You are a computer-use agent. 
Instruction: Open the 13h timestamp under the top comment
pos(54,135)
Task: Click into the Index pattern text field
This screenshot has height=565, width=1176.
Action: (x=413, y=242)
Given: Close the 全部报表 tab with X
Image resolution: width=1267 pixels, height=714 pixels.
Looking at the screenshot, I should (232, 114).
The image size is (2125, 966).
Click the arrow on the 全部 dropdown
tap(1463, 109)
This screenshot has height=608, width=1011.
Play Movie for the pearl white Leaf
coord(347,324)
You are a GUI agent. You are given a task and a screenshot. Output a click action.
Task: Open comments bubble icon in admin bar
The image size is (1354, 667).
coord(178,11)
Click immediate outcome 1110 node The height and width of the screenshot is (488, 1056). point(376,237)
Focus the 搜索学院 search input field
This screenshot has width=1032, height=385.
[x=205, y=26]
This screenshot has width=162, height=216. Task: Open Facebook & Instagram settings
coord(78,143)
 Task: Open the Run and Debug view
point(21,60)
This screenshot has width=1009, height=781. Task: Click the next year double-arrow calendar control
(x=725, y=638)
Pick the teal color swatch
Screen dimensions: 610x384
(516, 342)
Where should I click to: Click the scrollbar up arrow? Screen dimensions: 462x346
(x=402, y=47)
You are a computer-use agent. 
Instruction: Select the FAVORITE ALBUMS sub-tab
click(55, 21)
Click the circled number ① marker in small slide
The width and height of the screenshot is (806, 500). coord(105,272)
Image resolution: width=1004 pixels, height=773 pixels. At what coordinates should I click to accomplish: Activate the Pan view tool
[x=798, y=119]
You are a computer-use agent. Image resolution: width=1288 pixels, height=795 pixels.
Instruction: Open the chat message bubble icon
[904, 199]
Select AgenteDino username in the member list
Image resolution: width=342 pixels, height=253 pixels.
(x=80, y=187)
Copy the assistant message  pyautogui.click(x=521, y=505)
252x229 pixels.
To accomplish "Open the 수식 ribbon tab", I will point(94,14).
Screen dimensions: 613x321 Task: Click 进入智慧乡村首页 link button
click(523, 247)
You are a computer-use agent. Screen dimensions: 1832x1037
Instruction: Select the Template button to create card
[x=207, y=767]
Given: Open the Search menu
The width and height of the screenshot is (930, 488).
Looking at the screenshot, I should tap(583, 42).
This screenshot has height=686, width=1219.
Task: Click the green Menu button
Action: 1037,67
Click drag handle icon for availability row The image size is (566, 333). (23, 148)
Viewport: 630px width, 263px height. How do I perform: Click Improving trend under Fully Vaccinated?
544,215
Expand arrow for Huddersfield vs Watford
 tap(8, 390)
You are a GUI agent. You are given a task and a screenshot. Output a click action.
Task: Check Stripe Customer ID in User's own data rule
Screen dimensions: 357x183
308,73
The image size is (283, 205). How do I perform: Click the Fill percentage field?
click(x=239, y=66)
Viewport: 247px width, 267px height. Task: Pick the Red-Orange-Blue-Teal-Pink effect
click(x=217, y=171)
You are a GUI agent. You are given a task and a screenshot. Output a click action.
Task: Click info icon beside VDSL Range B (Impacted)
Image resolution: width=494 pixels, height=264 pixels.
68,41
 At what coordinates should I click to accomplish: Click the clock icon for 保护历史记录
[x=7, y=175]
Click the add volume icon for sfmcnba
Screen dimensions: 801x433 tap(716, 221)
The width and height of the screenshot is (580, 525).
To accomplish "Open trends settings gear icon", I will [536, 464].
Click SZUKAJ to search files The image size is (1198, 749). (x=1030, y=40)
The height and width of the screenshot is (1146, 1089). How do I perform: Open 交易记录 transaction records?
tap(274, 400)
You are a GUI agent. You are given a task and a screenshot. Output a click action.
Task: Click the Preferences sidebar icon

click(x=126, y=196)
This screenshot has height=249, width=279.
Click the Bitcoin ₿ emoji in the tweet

◆ ◆ ◆ ◆ ◆

TASK DESCRIPTION:
Every entry must be output again exactly as it was given.

ANSWER SECTION:
You are a computer-use agent. 
Instruction: Open the 13h timestamp under the top comment
pos(54,135)
Task: Click into the Index pattern text field
This screenshot has height=565, width=1176.
Action: (x=413, y=242)
Given: Close the 全部报表 tab with X
Image resolution: width=1267 pixels, height=714 pixels.
Looking at the screenshot, I should (232, 114).
The image size is (2125, 966).
Click the arrow on the 全部 dropdown
tap(1463, 109)
This screenshot has height=608, width=1011.
Play Movie for the pearl white Leaf
coord(347,324)
You are a GUI agent. You are given a task and a screenshot. Output a click action.
Task: Open comments bubble icon in admin bar
The image size is (1354, 667).
coord(178,11)
Click immediate outcome 1110 node The height and width of the screenshot is (488, 1056). point(376,237)
Focus the 搜索学院 search input field
This screenshot has width=1032, height=385.
[x=205, y=26]
This screenshot has width=162, height=216. Task: Open Facebook & Instagram settings
coord(78,143)
 Task: Open the Run and Debug view
point(21,60)
This screenshot has width=1009, height=781. Task: Click the next year double-arrow calendar control
(x=725, y=638)
Pick the teal color swatch
Screen dimensions: 610x384
(516, 342)
Where should I click to: Click the scrollbar up arrow? Screen dimensions: 462x346
(x=402, y=47)
You are a computer-use agent. 
Instruction: Select the FAVORITE ALBUMS sub-tab
click(55, 21)
Click the circled number ① marker in small slide
The width and height of the screenshot is (806, 500). coord(105,272)
Image resolution: width=1004 pixels, height=773 pixels. At what coordinates should I click to accomplish: Activate the Pan view tool
[x=798, y=119]
You are a computer-use agent. Image resolution: width=1288 pixels, height=795 pixels.
Instruction: Open the chat message bubble icon
[904, 199]
Select AgenteDino username in the member list
Image resolution: width=342 pixels, height=253 pixels.
(x=80, y=187)
Copy the assistant message  pyautogui.click(x=521, y=505)
252x229 pixels.
To accomplish "Open the 수식 ribbon tab", I will point(94,14).
Screen dimensions: 613x321 Task: Click 进入智慧乡村首页 link button
click(523, 247)
You are a computer-use agent. Screen dimensions: 1832x1037
Instruction: Select the Template button to create card
[x=207, y=767]
Given: Open the Search menu
The width and height of the screenshot is (930, 488).
Looking at the screenshot, I should tap(583, 42).
This screenshot has height=686, width=1219.
Task: Click the green Menu button
Action: 1037,67
Click drag handle icon for availability row The image size is (566, 333). (23, 148)
Viewport: 630px width, 263px height. How do I perform: Click Improving trend under Fully Vaccinated?
544,215
Expand arrow for Huddersfield vs Watford
 tap(8, 390)
You are a GUI agent. You are given a task and a screenshot. Output a click action.
Task: Check Stripe Customer ID in User's own data rule
Screen dimensions: 357x183
308,73
The image size is (283, 205). How do I perform: Click the Fill percentage field?
click(x=239, y=66)
Viewport: 247px width, 267px height. Task: Pick the Red-Orange-Blue-Teal-Pink effect
click(x=217, y=171)
You are a GUI agent. You are given a task and a screenshot. Output a click action.
Task: Click info icon beside VDSL Range B (Impacted)
Image resolution: width=494 pixels, height=264 pixels.
68,41
 At what coordinates should I click to accomplish: Click the clock icon for 保护历史记录
[x=7, y=175]
Click the add volume icon for sfmcnba
Screen dimensions: 801x433 tap(716, 221)
The width and height of the screenshot is (580, 525).
To accomplish "Open trends settings gear icon", I will [536, 464].
Click SZUKAJ to search files The image size is (1198, 749). (x=1030, y=40)
The height and width of the screenshot is (1146, 1089). How do I perform: Open 交易记录 transaction records?
tap(274, 400)
You are a GUI agent. You are given a task and a screenshot. Output a click action.
Task: Click the Preferences sidebar icon

click(x=126, y=196)
This screenshot has height=249, width=279.
Click the Bitcoin ₿ emoji in the tweet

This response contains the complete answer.